Major U.S. airlines are using unlicensed, lightly supervised contractors to perform safety-critical work such as replacing jet engines, a new report finds.
The report, issued Monday by the inspector general of the U.S. Department of Transportation, raises concerns about the extent to which financially squeezed airlines are cutting costs by relying on repair contractors that are unsupervised by the Federal Aviation Administration.
U.S. Rep. James Oberstar (news, bio, voting record), D-Minn., who requested the report, called the findings "very troubling." The report is "a warning signal about what's going on in the airline industry in this financially troubled time."
Inspector General Kenneth Mead's report finds carriers are using unlicensed firms for more work, and for more sophisticated work, than was previously known by the FAA. The practice of using unlicensed contractors is legal, but Mead recommends that the FAA begin immediately to track unlicensed contractors.
Mead's report reviewed maintenance practices at airlines including American, American Eagle, Continental, Continental Express, Frontier and AirTran. Investigators visited contractors in Florida, Mexico and El Salvador.
Mead's agency began its investigation following the fatal 2003 crash of an Air Midwest plane in Charlotte. Investigators blamed faulty repair work by an unlicensed contractor.
FAA officials had believed airlines used unlicensed contractors mainly for minor repairs at small airports where no licensed shops exist. In fact, the report finds:
- Airlines are using unlicensed repair stations for safety-critical work that normally would be done by airlines' in-house mechanics or licensed contractors.
- Thirty-nine percent of maintenance contractors used by one large unnamed airline are unlicensed.
- At one unnamed airline, 74% of safety-critical repairs over three years were done by unlicensed firms.
- Five of six airlines reviewed rely mainly on phone contact to monitor work.
The report recommends the FAA immediately start tracking unlicensed maintenance contractors, identify which ones are doing safety-critical work and decide whether to limit the types of work they do. FAA spokesman Greg Martin said the agency will consider the recommendations. He noted mechanics at unlicensed firms must have FAA certificates.
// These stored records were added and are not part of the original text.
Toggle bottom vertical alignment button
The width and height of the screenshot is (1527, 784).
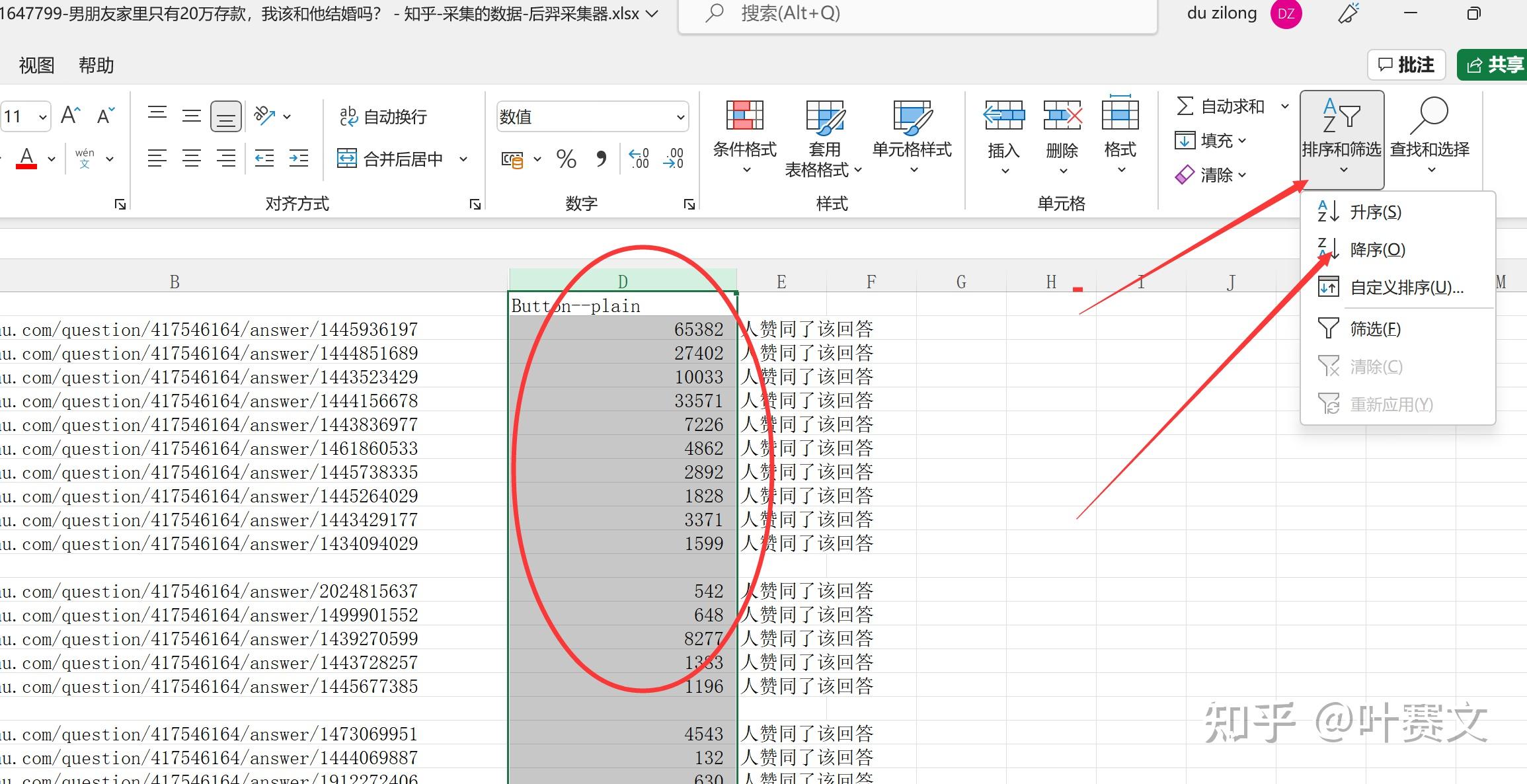[x=225, y=116]
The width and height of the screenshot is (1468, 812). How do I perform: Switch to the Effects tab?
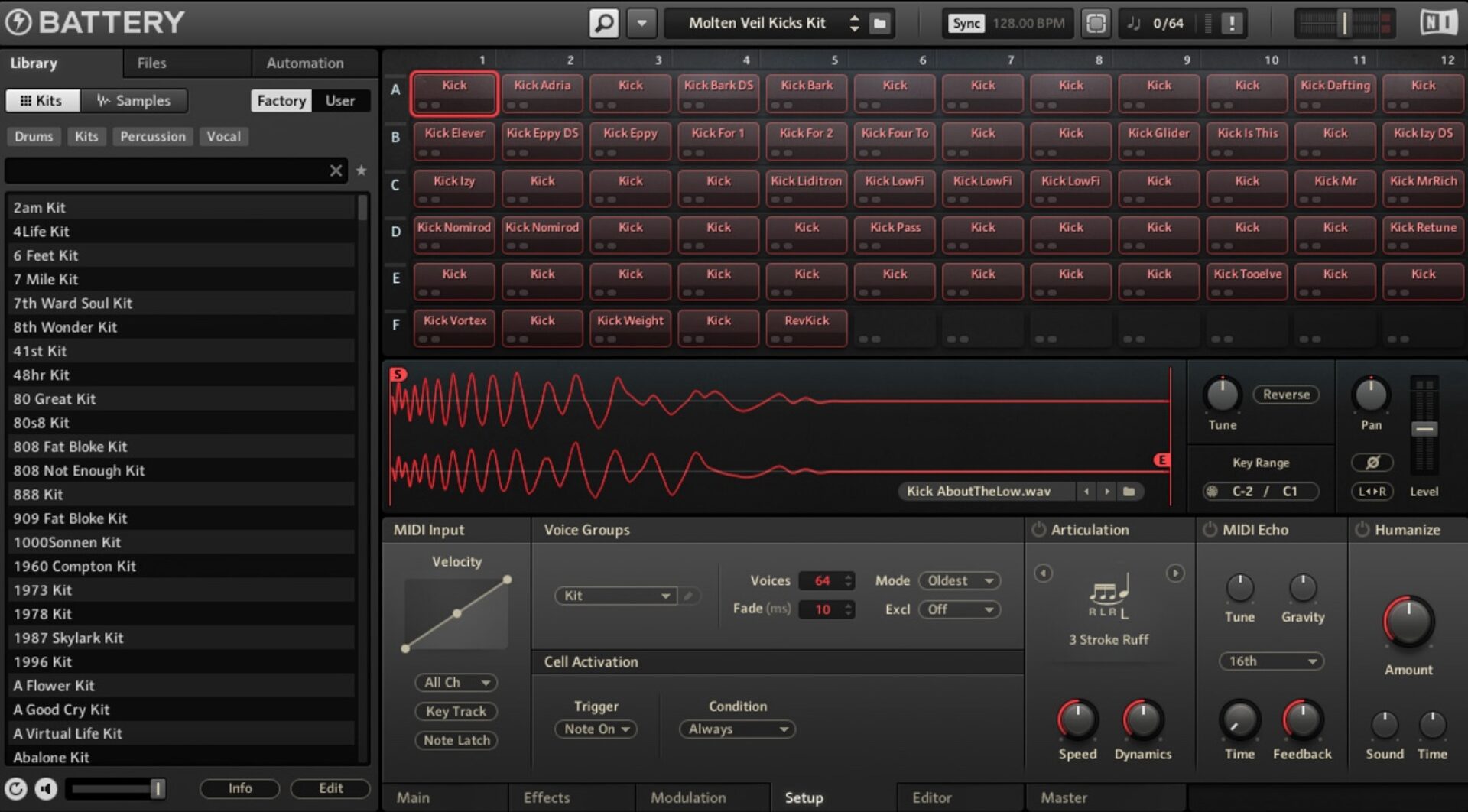pyautogui.click(x=545, y=797)
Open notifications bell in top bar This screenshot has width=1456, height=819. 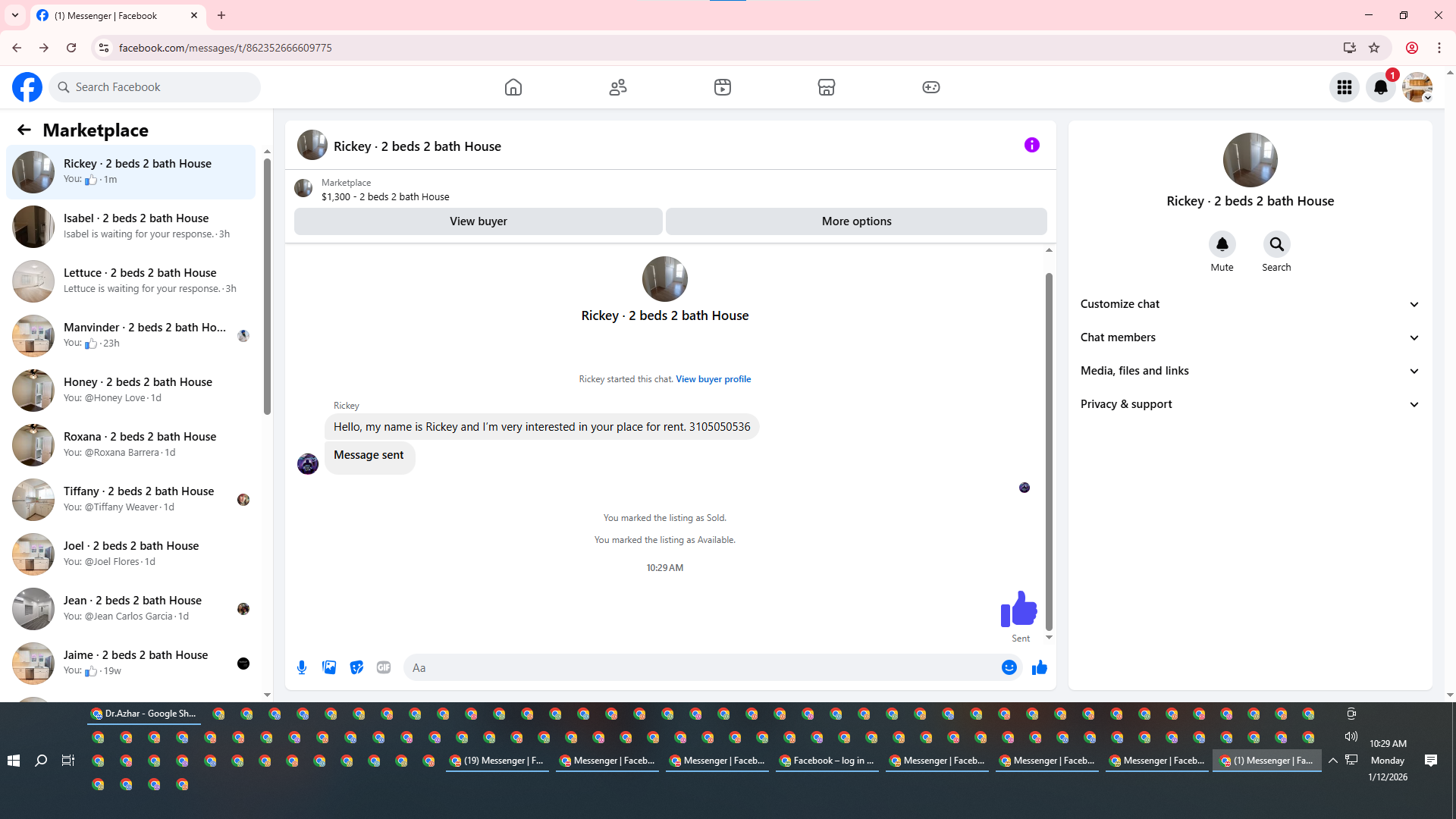(1380, 87)
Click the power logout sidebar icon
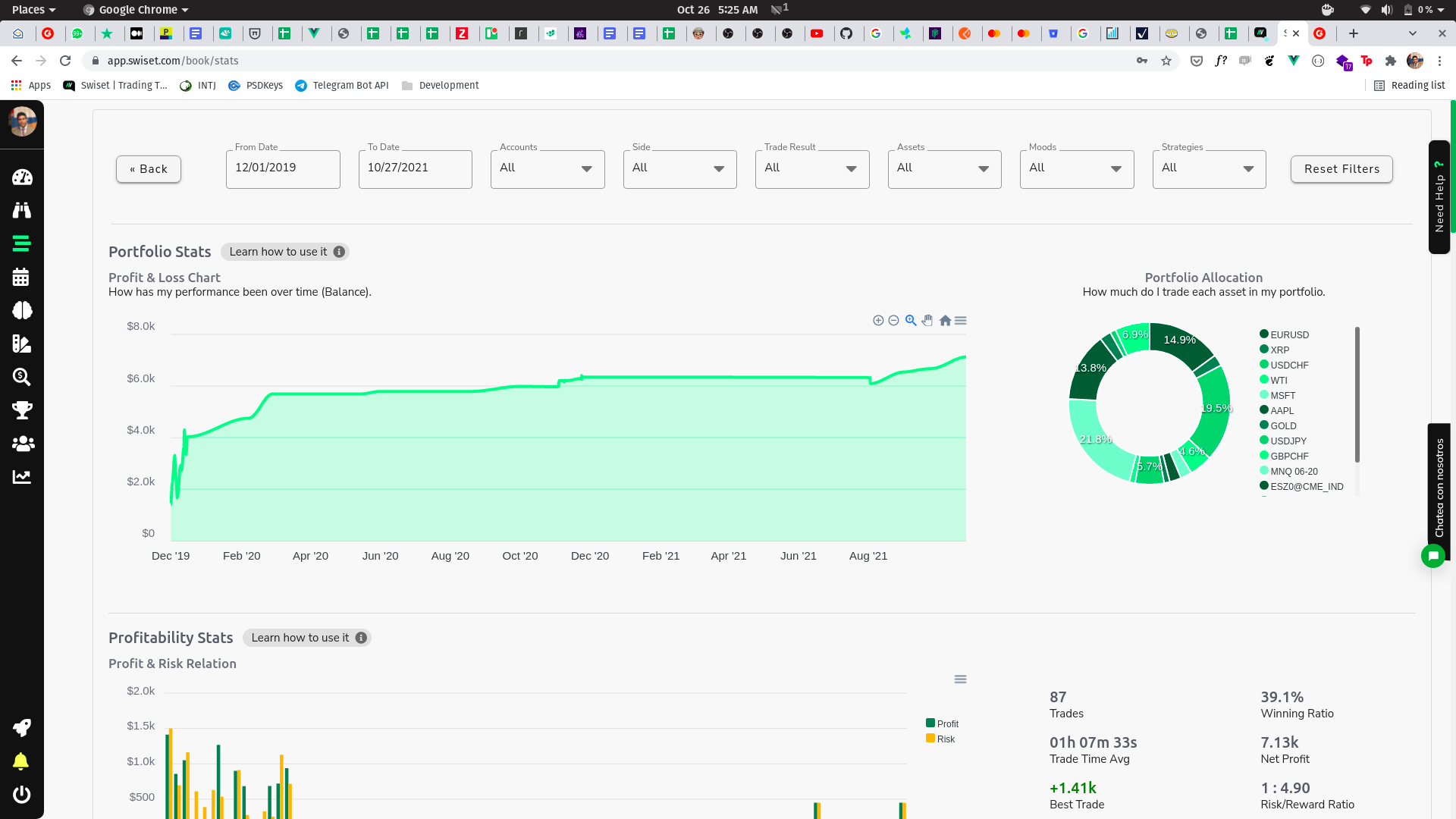 21,794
Under intense cost pressure, major airlines as a group now outsource more than half of annual maintenance spending.
The report says lower cost is a key reason airlines are relying more on unlicensed contractors. Because they aren't required to meet federal standards, unlicensed shops tend to have lower overhead costs.
Airline consultant Nick Lacey, a former FAA official in charge of maintenance oversight, said he's not surprised airlines are turning to cheaper providers.
"What surprises me is the FAA didn't know the scope of what these companies are doing," he said.